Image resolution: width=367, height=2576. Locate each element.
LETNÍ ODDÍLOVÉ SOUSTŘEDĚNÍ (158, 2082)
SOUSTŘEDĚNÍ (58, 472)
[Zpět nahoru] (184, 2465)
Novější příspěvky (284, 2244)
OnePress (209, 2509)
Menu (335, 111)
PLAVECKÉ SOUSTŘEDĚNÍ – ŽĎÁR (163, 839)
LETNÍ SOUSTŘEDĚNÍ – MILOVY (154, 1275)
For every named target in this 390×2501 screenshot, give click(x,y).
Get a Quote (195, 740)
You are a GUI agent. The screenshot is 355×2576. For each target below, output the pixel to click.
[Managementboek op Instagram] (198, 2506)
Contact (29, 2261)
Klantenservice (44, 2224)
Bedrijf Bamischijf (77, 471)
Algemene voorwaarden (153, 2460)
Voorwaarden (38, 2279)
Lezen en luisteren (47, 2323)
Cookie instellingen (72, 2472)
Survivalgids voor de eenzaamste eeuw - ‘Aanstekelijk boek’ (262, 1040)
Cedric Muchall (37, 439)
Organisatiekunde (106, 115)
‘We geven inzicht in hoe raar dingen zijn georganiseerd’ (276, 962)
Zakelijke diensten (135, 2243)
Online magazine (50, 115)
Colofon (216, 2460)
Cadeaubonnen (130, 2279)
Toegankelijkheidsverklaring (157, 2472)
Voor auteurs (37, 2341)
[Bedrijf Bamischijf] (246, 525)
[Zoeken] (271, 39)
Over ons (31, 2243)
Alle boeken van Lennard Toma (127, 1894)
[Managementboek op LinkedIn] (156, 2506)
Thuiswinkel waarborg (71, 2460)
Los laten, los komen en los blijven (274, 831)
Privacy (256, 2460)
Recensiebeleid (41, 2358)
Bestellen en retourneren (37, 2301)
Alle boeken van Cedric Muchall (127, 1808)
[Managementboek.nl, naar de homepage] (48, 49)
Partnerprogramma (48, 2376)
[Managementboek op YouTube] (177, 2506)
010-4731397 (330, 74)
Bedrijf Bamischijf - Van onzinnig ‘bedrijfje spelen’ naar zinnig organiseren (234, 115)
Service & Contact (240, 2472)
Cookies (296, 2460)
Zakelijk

= = = =

Precisely the lines between those holding "Toegankelijkheidsverklaring (157, 2472)" and "Recensiebeleid (41, 2358)", inclusive, are to be reproduced from the listing above, with nothing added.

Toegankelijkheidsverklaring (157, 2472)
Voor auteurs (37, 2341)
[Bedrijf Bamischijf] (246, 525)
[Zoeken] (271, 39)
Over ons (31, 2243)
Alle boeken van Lennard Toma (127, 1894)
[Managementboek op LinkedIn] (156, 2506)
Thuiswinkel waarborg (71, 2460)
Los laten, los komen en los blijven (274, 831)
Privacy (256, 2460)
Recensiebeleid (41, 2358)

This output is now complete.